CGI of the new Hitachi trains for East Midlands Railway.

Hitachi has won a £400m contract to build a new fleet of intercity trains at its Newton Aycliffe plant in Durham.

The contract has been awarded by Abellio UK, and will see Hitachi build 165 intercity carriages as part of a complete fleet replacement on the East Midlands Railway (EMR).

The new trains will start operating in 2022 and will serve the main cities and towns on the Midland Main Line including Sheffield, Chesterfield, Nottingham, Derby, Leicester and Lincoln as well as Kettering and London St Pancras.

Abellio has ordered 33 five-carriage trains, which will regularly be operated in ten-carriage formations. The new trains claim to be quieter and greener, meaning lower carbon emissions and a better environment for passengers, stations and communities along the route. 

They also have the ability to run using electric overhead lines wherever possible, taking advantage of the £1.5bn Midland Main Line upgrade and, when running in diesel mode, it is claimed they will cut harmful emissions by up to 90% compared to the legacy High Speed Trains.

The new contract is set to benefit suppliers across the country and, in particular, the east Midlands. Hitachi’s UK train factory at Newton Aycliffe has worked with 65 different suppliers from the east Midlands, awarding various multi-million-pound contracts to support skills and high-quality jobs in the region.

Since opening in 2015, Hitachi’s Durham site has already delivered over 450 intercity train carriages into passenger service in the UK. Based on Japanese bullet train technology, the new fleet for EMR is the sixth intercity fleet that Hitachi will deliver to UK train operators, and Hitachi’s train maintenance team will maintain and service the new fleet at EMR’s Etches Park depot in Derby.

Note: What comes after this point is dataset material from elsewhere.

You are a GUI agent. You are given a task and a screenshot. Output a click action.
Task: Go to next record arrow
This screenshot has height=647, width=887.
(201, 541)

The funding package for the new Hitachi trains is led by Rock Rail and the fleet will be financed through Rock Rail East Midlands plc and leased to Abellio for the life of the franchise. As with Rock Rail’s previous new rolling stock deals, debt will be provided by institutional investor organisations (pension funds and insurance companies).

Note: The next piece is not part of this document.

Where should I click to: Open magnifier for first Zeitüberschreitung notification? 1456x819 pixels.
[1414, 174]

Dominic Booth, Abellio UK managing director, said: “These new trains form the centrepiece of our ambitious plans for a complete replacement of all the trains on the East Midlands Railway and are a more than £600m investment to really improve the region’s railway. They will respond to what our passengers have told us they want with more frequent services, faster journeys between the East Midlands and London, and provide more capacity with 80% more seats into London in the morning peak.”

Karen Boswell, managing director for Hitachi Rail UK, welcomed the positive news for British railway workers: “Today’s announcement will be welcomed in workshops and engineering centres across the country, thanks to our large network of UK suppliers,” she said. “Our train factory in County Durham sources train parts from across the country, including a significant amount from the region where the new trains will run.”

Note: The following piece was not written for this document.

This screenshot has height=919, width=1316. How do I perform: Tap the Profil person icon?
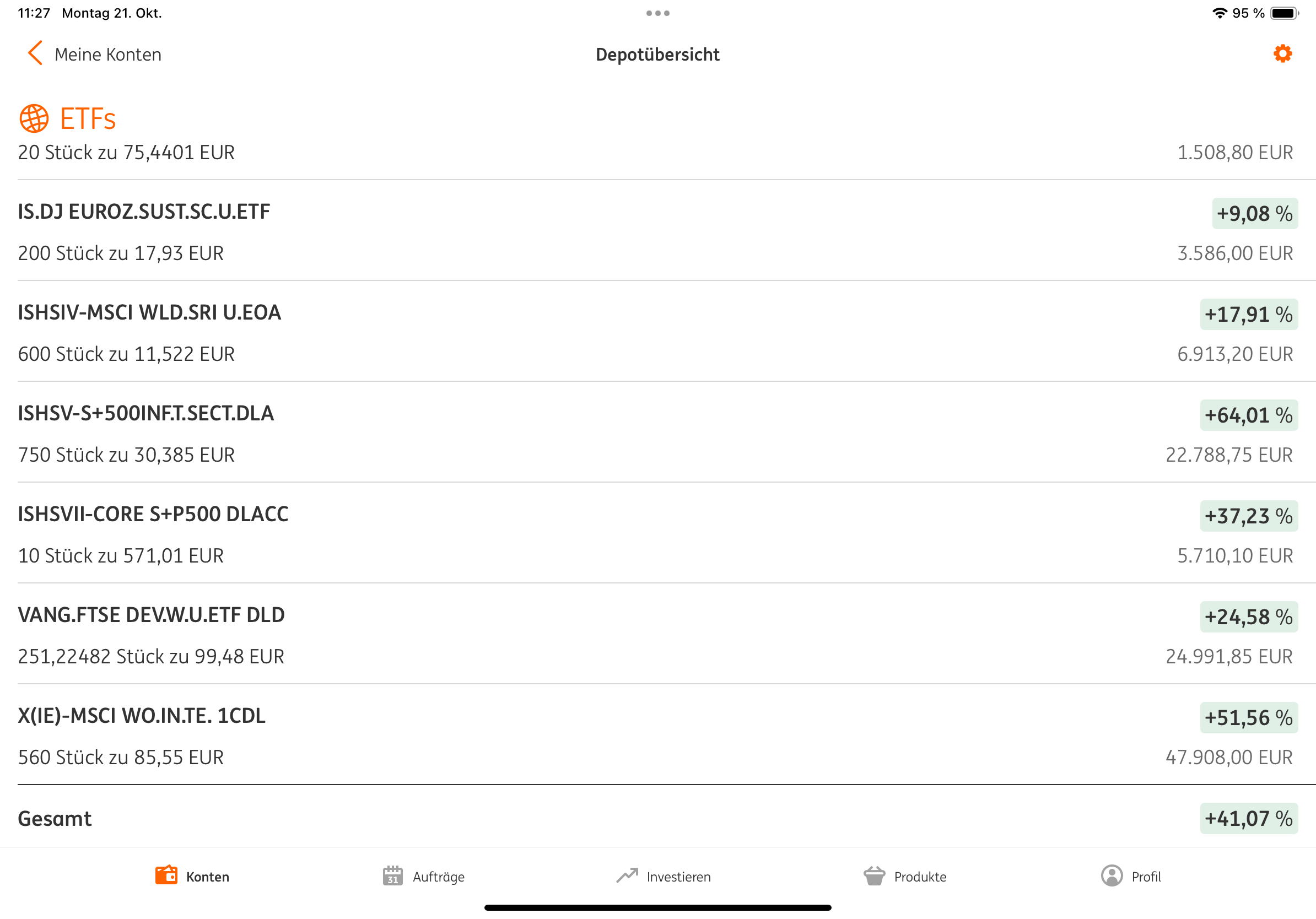pyautogui.click(x=1112, y=876)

Mark Swindell, chief executive officer, Rock Rail, said: “This new state-of-the-art Hitachi fleet represents Rock Rail’s fourth new rolling stock deal in the UK, and across all deals combined sees investment by the institutional investor sector of around £2.5bn in the UK railway. This long term, highly competitive funding enables significantly enhanced value for money to rail passengers and tax payers over the life of the trains, along with significant improvements in passenger, environmental and operational features.”